Another challenge to the validity of the MBE program is the assertion that it is underinclusive—that it limits its benefit to specified minority groups rather than extending its remedial objectives to all businesses whose access to government contracting is impaired by the effects of disadvantage or discrimination. Such an extension would, of course, be appropriate for Congress to provide; it is not a function for the courts. Even in this context, the well-established concept that a legislature may take one step at a time to remedy only part of a broader problem is not without relevance. . . .

It is also contended that the MBE program is overinclusive—that it bestows a benefit on businesses identified by racial or ethnic criteria which cannot be justified on the basis of competitive criteria or as a remedy for the present effects of identified prior discrimination. It is conceivable that a particular application of the program may have this effect; however, the peculiarities of specific applications are not before us in this case. We are not presented here with a challenge involving a specific award of a construction contract or the denial of a waiver request; such questions of specific application must await future cases. . . .

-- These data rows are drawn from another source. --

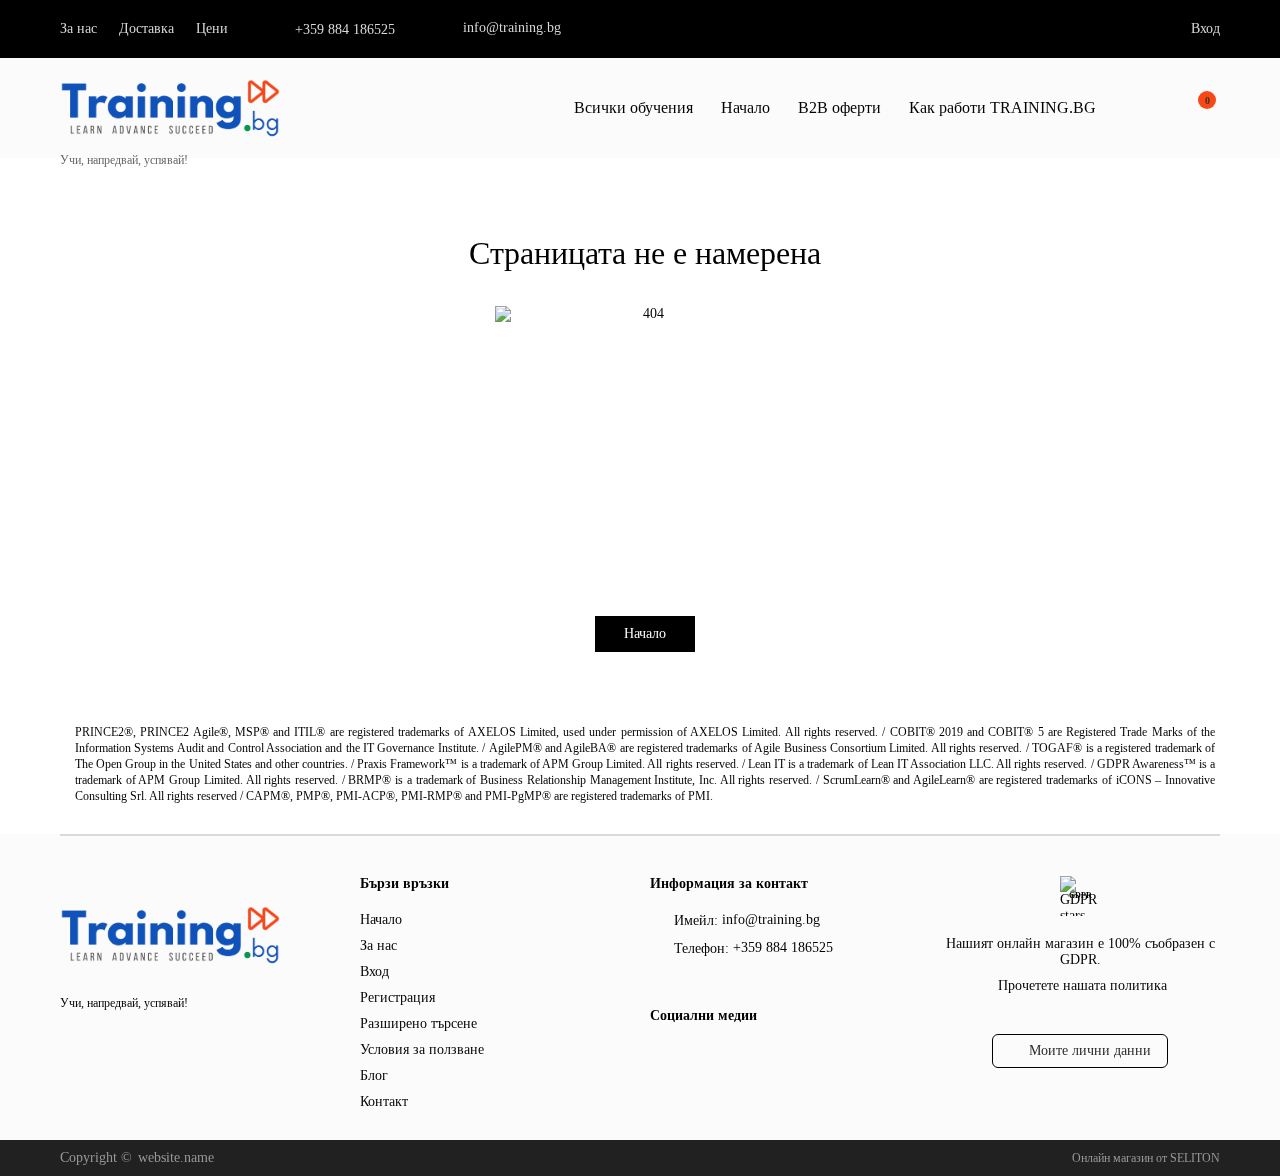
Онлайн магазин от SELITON (1146, 1158)
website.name (176, 1157)
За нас (78, 28)
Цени (212, 28)
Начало (745, 107)
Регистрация (397, 997)
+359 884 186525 (345, 29)
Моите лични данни (1090, 1050)
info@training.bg (512, 27)
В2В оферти (839, 107)
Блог (374, 1075)
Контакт (384, 1101)
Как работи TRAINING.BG (1002, 107)
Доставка (146, 28)
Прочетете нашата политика (1082, 985)
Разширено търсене (418, 1023)
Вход (1205, 28)
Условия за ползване (422, 1049)
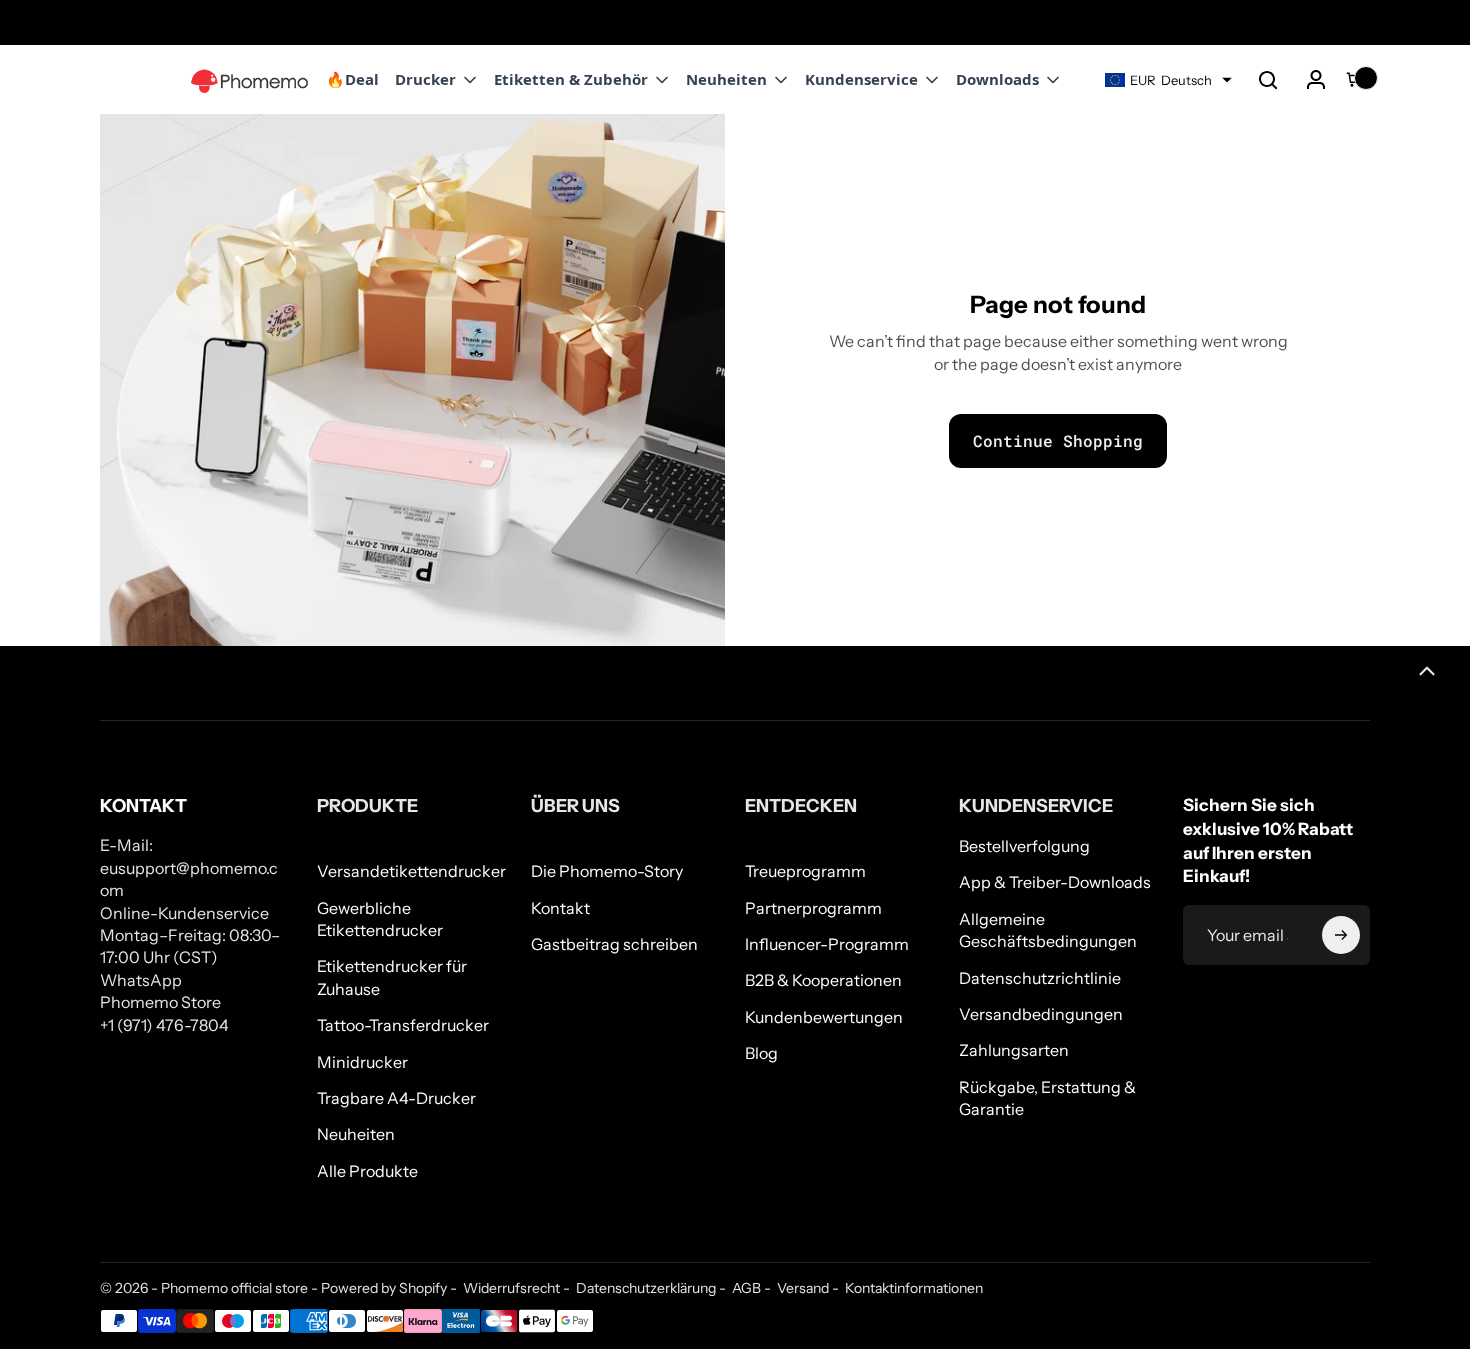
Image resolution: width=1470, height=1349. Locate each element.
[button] (1268, 80)
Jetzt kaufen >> (171, 22)
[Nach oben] (1427, 671)
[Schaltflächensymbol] (1341, 935)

Congress, after due consideration, perceived a pressing need to move forward with new approaches in the continuing effort to achieve the goal of equality of economic opportunity. In this effort, Congress has necessary latitude to try new techniques such as the limited use of racial and ethnic criteria to accomplish remedial objectives; this is especially so in programs where voluntary cooperation with remedial measures is induced by placing conditions on federal expenditures. That the program may press the outer limits of congressional authority affords no basis for striking it down. . . .

. . . Any preference based on racial or ethnic criteria must necessarily receive a most searching examination to make sure that it does not conflict with constitutional guarantees. This case is one which requires, and which has received, that kind of examination. This opinion does not adopt, either expressly or implicitly, the formulas of analysis articulated in such cases as University of California Regents v. Bakke (1978). . . . However, our analysis demonstrates that the MBE provision would survive judicial review under either “test” articulated in the several Bakke opinions. The MBE provision of the Public Works Employment Act of 1977 does not violate the Constitution. Affirmed.

MR. JUSTICE POWELL, concurring.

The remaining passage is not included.